**Task requirements**.
**A)** From the article on Pabst Blue Ribbon's "Dry January" tweets, write out the passage between "Pabst Blue Ribbon Apologizes" and "with an apology.", inclusive.
**B)** Answer these questions using the article on Pabst Blue Ribbon's "Dry January" tweets:
(i) What is Nick Reely's position at Pabst Blue Ribbon?
(ii) On what date did the "Wet January" campaign begin?
(iii) Which non-beer brand replied to PBR's now-deleted tweet?
**C)** Continue the article on Pabst Blue Ribbon's "Dry January" tweets from the point where it stops.

**Document section**.
===============

Pabst Blue Ribbon Apologizes For Inappropriate ‘Dry January’ Tweets


While many would-be drinkers are starting off “Dry January” with something alcohol-free, Pabst Blue Ribbon is ringing in the new year with an apology.

Earlier today, the beer brand’s official Twitter account posted a series of questionable tweets criticizing the month designated for abstaining from alcohol. Some saw the commentary as insensitive to anyone cutting back on alcohol this month. Other tweets—including one viral post that has now been deleted—were even more explicit.

While PBR’s Twitter account didn’t publicly address the inappropriate posts, they were deleted by Monday afternoon. When asked for comment, the company wouldn’t elaborate on its social media strategy or the “Wet January” campaign. However, Nick Reely, Pabst Blue Ribbon’s vice president of marketing, said “we apologize about the language and content of our recent tweets.”

“The tweets in question were written in poor judgment by one of our associates,” Reely said in a statement emailed to Forbes. “In no way does the content of these tweets reflect the values of Pabst and our Associates. We’re handling the matter internally and have removed the tweets from our social platforms”

Pabst Blue Ribbon’s “Wet January” campaign began on Jan. 1 when it wrote “what if January wasn’t dry” along with a photo of beer-carrying people in rain jackets. The next day, PBR tweeted again: “Most months have 30 days. Some have less. Only one month has 31 days. Wet January.”

While many Twitter users were quick to comment and create related memes of their own, at least one non-beer brand also weighed in: Slim Jim’s official account replied this morning to PBR’s now-deleted tweet, writing that “Legal must have off until the 4th.”

===============

**The data**.
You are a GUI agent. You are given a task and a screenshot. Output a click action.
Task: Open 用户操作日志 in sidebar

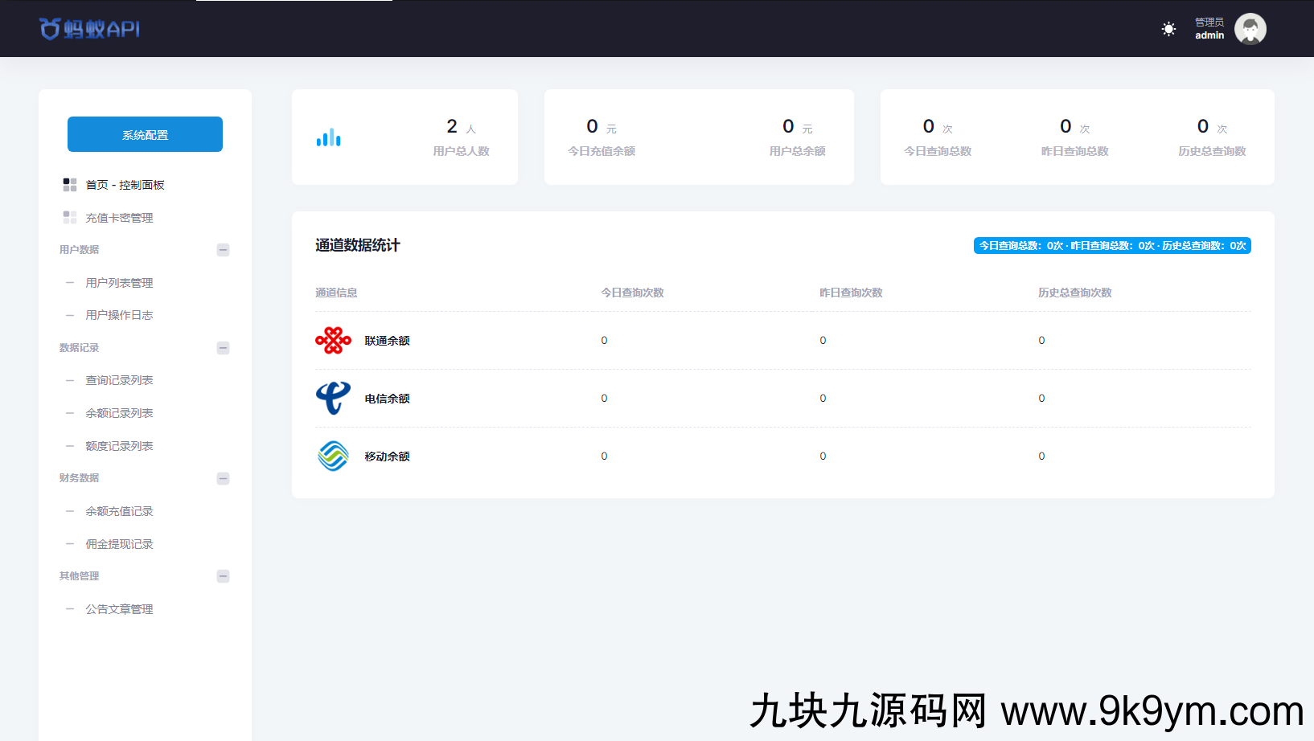point(119,315)
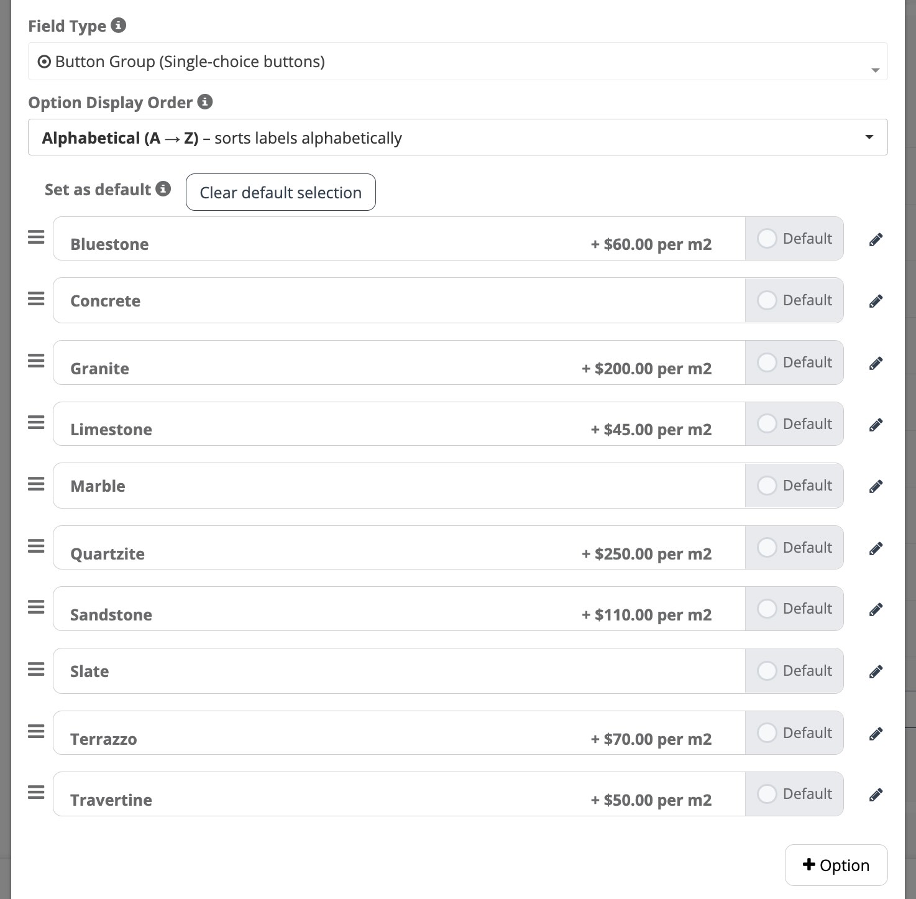Set Limestone as the default option
The height and width of the screenshot is (899, 916).
point(767,424)
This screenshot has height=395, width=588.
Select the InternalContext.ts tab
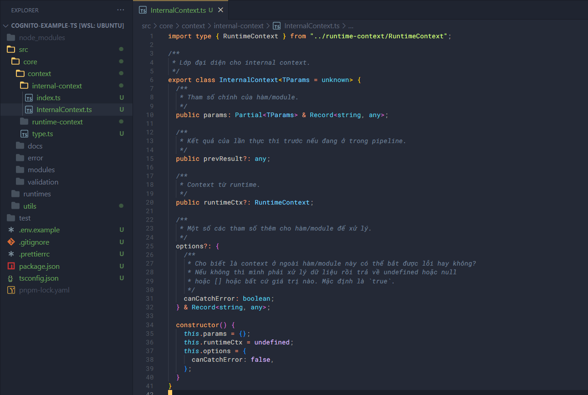[x=178, y=10]
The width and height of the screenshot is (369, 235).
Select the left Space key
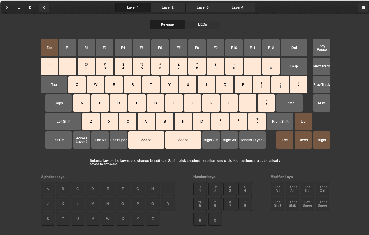coord(146,140)
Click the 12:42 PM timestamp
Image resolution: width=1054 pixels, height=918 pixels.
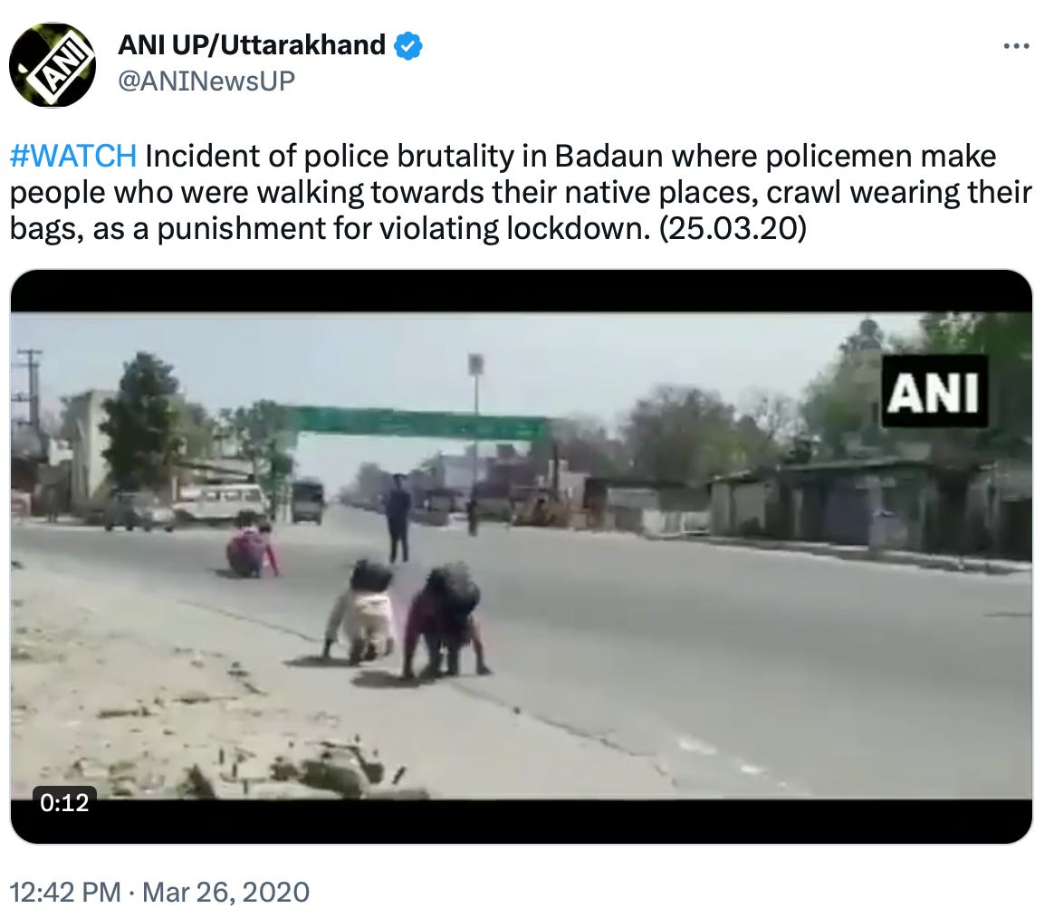tap(65, 893)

===============

**Responses for each task**.
**A)**
Pabst Blue Ribbon Apologizes For Inappropriate ‘Dry January’ Tweets


While many would-be drinkers are starting off “Dry January” with something alcohol-free, Pabst Blue Ribbon is ringing in the new year with an apology.

**B)**
(i) Vice president of marketing
(ii) Jan. 1
(iii) Slim Jim

**C)**
“For all the fuss about PBR’s beyond-tasteless tweet that got deleted, they still are running tons of tweets about Wet January,” wrote David Berkowtiz, a senior vice president of corporate marketing at Mediaocean. “That’s in equally poor taste, given that it’s grade school sexual innuendo combined with making light of people trying to push back against alcoholism.”

Dry January dates back to a decade ago when in 2012 the British charity Alcohol Change UK came up with the idea to challenge people to avoid alcohol for the entire month after the holiday season. In 2013, the organization launched its first Dry January campaign starring British journalists Alastair Campbell and Peter Osborne. Although just 4,000 people participated the first year, the organization says 130,000 signed up to go dry last year.

Major brands including Budweiser, Heineken and Brooklyn Brewing have been increasingly releasing alcohol-free options. PBR even released its own 0% beer back in 2019 on the company’s 175th anniversary. Meanwhile, a newer brewer, Athletic Brewing, has gained quick traction with its entire lineup of non-alcoholic beers.